Course Description
Drilling and service personnel struggle daily with the oil and gas industry’s inexperienced labor force. This lack of experience at the wellsite results in excessive non-productive time, trouble time, and invisible lost time. These, in turn, lead to unsafe incidents and excessive costs to the operator, the contractor, and the service industry.
This course teaches participants to apply organizational learning processes, wellsite technical limits analysis, and more efficient use of all resources at the wellsite. Good well planning is essential. Participants will learn how to mitigate hidden risks that often are overlooked during the planning, design, and execution phases of a drilling operation. They will learn how to dissect and analyze an operational plan. In addition, applying operational innovations and advanced motion and time processes will lead to improved efficiency of wellsite rotary operations and individual wellsite tasks.

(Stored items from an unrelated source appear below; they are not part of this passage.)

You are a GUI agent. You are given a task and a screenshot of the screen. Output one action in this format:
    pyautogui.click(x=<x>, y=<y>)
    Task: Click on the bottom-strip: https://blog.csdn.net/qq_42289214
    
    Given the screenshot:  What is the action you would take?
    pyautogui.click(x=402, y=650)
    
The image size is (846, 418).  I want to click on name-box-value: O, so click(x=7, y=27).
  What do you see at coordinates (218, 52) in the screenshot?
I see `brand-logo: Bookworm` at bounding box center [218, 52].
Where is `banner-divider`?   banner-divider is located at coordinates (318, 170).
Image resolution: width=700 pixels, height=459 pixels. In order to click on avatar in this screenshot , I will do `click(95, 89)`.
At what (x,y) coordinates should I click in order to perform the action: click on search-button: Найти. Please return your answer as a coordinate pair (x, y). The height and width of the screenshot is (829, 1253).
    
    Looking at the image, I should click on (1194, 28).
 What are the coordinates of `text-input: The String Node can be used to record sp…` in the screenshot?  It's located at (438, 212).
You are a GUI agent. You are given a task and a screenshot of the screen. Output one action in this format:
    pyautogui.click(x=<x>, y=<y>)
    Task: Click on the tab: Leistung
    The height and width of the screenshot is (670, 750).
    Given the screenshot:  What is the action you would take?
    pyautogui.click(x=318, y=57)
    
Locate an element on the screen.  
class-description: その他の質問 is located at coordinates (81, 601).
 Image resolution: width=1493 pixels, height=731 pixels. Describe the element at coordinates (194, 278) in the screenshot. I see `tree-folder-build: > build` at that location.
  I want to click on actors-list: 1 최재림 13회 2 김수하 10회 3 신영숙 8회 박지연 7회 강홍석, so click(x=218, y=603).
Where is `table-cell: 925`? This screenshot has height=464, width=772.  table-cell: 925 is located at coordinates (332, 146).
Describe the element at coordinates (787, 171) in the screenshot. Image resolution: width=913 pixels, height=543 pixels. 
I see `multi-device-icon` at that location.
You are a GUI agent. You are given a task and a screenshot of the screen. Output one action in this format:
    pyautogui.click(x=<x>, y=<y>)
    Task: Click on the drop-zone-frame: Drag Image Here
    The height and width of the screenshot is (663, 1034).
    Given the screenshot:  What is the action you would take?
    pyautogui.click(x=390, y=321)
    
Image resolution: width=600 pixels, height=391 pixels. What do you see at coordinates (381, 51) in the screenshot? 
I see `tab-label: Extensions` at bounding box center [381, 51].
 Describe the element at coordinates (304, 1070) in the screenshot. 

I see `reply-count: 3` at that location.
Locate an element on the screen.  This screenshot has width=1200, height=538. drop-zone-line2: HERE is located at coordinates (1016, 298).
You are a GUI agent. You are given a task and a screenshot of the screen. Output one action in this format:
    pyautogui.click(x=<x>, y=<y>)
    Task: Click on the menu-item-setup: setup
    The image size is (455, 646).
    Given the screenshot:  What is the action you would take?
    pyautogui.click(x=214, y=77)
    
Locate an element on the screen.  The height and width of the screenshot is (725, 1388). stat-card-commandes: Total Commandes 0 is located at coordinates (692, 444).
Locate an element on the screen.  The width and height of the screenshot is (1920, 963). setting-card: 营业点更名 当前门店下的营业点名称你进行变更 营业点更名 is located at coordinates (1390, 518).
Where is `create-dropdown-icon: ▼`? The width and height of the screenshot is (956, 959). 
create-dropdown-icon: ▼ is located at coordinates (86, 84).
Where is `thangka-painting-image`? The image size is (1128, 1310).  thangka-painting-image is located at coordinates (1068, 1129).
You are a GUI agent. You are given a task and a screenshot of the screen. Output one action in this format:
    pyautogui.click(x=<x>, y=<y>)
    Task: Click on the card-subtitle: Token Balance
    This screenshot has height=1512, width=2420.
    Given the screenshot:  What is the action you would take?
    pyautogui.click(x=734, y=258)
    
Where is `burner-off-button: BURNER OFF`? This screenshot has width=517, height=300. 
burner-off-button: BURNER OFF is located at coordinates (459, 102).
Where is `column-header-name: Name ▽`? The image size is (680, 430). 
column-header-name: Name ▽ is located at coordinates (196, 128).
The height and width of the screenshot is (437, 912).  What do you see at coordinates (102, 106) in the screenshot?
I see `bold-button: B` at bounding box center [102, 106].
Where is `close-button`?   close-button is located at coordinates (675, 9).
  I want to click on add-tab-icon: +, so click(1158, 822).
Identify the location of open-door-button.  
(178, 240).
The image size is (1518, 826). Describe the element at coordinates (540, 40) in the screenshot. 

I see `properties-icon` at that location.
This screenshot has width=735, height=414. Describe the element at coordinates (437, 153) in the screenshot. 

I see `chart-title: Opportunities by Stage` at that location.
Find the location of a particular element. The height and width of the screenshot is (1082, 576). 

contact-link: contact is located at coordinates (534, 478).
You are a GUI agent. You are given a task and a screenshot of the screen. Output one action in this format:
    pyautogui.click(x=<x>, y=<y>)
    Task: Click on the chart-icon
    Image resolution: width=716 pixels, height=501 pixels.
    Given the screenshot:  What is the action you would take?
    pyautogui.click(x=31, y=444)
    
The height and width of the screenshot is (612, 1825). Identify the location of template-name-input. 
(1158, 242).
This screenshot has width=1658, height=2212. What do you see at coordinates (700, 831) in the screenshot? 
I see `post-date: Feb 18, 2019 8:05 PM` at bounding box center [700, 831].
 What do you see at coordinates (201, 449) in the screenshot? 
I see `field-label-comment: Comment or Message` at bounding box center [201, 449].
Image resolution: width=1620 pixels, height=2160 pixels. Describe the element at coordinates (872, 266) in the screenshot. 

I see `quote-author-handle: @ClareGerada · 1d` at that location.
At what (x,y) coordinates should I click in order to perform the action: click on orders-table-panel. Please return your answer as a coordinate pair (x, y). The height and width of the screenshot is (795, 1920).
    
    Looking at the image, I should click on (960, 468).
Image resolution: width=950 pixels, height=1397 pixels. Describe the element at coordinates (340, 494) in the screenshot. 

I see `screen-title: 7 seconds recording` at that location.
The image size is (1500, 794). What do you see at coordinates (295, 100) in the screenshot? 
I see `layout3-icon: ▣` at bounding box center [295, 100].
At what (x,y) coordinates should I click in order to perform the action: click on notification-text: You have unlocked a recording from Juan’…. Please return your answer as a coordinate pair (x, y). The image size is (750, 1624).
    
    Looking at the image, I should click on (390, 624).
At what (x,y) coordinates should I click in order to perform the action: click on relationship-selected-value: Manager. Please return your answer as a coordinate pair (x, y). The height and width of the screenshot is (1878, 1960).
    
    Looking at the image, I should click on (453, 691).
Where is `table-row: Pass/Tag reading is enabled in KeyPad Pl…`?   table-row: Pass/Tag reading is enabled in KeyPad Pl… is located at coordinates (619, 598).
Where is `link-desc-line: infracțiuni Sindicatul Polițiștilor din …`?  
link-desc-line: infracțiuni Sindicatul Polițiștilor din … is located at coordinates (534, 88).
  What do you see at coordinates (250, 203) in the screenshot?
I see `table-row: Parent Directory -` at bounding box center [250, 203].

This course brings together a documented planning and design process, maximizes drilling efficiency, and transfers the execution plan to the wellsite for implementation. Participants will learn to build effective teams by using a case study and applying the skills of the company representative, drilling contractor, and service company personnel. Critical issues are identified and analyzed to maximize safety and reduce drilling costs. Similarly, engineering, technical service, and drilling contract personnel learn to analyze inefficient practices at the wellsite and utilize their newfound skills to improve the operation.
Drilling organizations are using new and complex drilling technology to maximize return on capital costs. Combine the known variables with the influx of inexperienced personnel in the planning, design, and execution phases and you have high cost and unsafe operations at the wellsite.